Reality: Proper rest and taking care of your body is almost as important as proper training in improving performance.

4.    Bribe your parents…or your coach…by negotiation…"I'll do that if I can just do THIS, for the next five repeats". Compromise yourself to mediocrity.

Reality: Achievement means doing something better today than you have ever done before. Something little or something big. But do Something Better.

5.    Stay up till all hours before a meet, for the social fun that can be had in that setting. "I DESERVE to have a good time, I work so hard at this". Yes, you work hard.

Reality: The reward is good performance, not outside entertainments.

6.    Don't listen and learn good technique from coaches trying to help you. It's a technique-limited sport.

Reality: Without great coaching, none of us go anywhere in any area of life. Learn to be "coachable."

7.    Don't be honest with yourself about when you are working and when you are cruising.

Reality: Swim Meets and the timing clock always expose our real work habits.

8.    Don't thank your teammates for all they bring to your enjoyment of the sport and your improvement. Think that you did it all by yourself.

Reality: We all get where you do because good people surrounded us and support us and lead us onward. Say thanks. Often.

9.    Don't thank your coach for their support in your sport.

Reality: The best reward a coach can get is when an athlete says thank you.

10. Don't thank your parents for their support in your sport.

Reality: Be mature enough to recognize and say thanks to your biggest fans.

 

 

And finally, the Top Ten Things Coaches Do to Sabotage their athletes…(by accident, by accident!)

1.    Allow them to talk you into compromising the training.

Reality: You can't compromise your way to great.

2.    Allow them to overcome your willingness to coach with their unwillingness to learn. (Keep talking, keep teaching, and keep trying.)

Reality: It's the thousandth time you say something that it may penetrate. Don't quit on 999.

3.    Fall into the trap of trying to make them "feel better" after a swim in which they did not perform correctly.

Reality: Young people need "truth tellers" - not people who know how to blow smoke at them. Tell them where they are, and what they need to get better. They need coaching, not just kind words. Tell them how to get BETTER; don't just commiserate. Be direct and blunt in your assessments. The feather touch does not create change.

4.    Coach for the short-term reward rather than the long term good of the athlete. Allow parent pressure to influence you in this regard.

Reality: if we all 'coach as if the child will be with us forever", then all the children will be well cared for.

5.    Fail to get the athlete's parents educated on the sport. Nothing will fail faster than undereducated sport parents.
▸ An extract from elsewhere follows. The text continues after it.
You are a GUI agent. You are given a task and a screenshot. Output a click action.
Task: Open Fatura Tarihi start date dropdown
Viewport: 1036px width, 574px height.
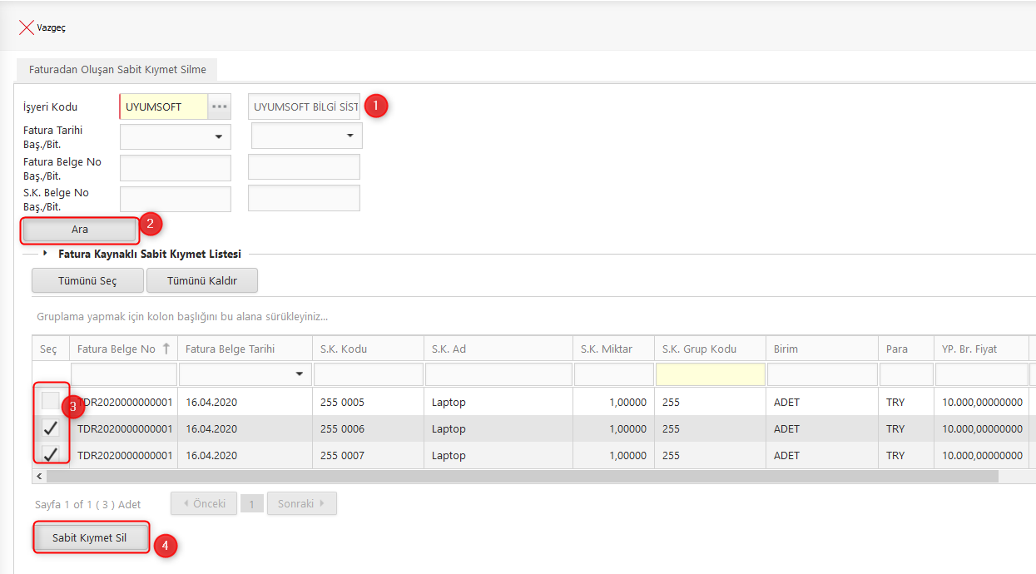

Reality: Take the time to educate parents. It will pay off!

6.    Worry about "getting speed" into the 10 and under athlete. (11 and 12 athlete, 13 and 14 athlete). Endurance based training has a 60 year history of success. But you want to be an experiment. Ho ho ho. You'll look like Santa Claus, of course "bringing more for less work", but then a day of reckoning will show up around age 13-15.

Reality: our goal should be speed at later mature ages. To do so requires endurance based training. Give it to them.

7.    Argue with the athletes parents about what diet the child should be on. Or whether they should go to church on Sunday or not. Or whether a family vacation is more important than the Fairport "A" meet.

Reality: How would you like every parent on your team to provide his/her input on your training plans? They have parental areas, and you have coaching areas. Allow them domain over their areas. Discuss the "gray areas" with the child's best interests at heart.

8.    Fail to "Listen" to…the athlete…the parent… other coaches…. just fail to listen, period.

Reality: You can only learn with your mouth shut. Seek to understand first, and then be understood. (Apologies to Steven Covey).

9.    Copy someone else's coaching.

Reality: You can try. Most fail. Develop your own style.

10. Reinvent the wheel and fail to learn from anyone who coached in the 60 years of age group swimming before you started.

Reality: Honor all that has been learned about age group swimming before you came on the scene by learning about it. Learn from experience, your own and that of other coaches.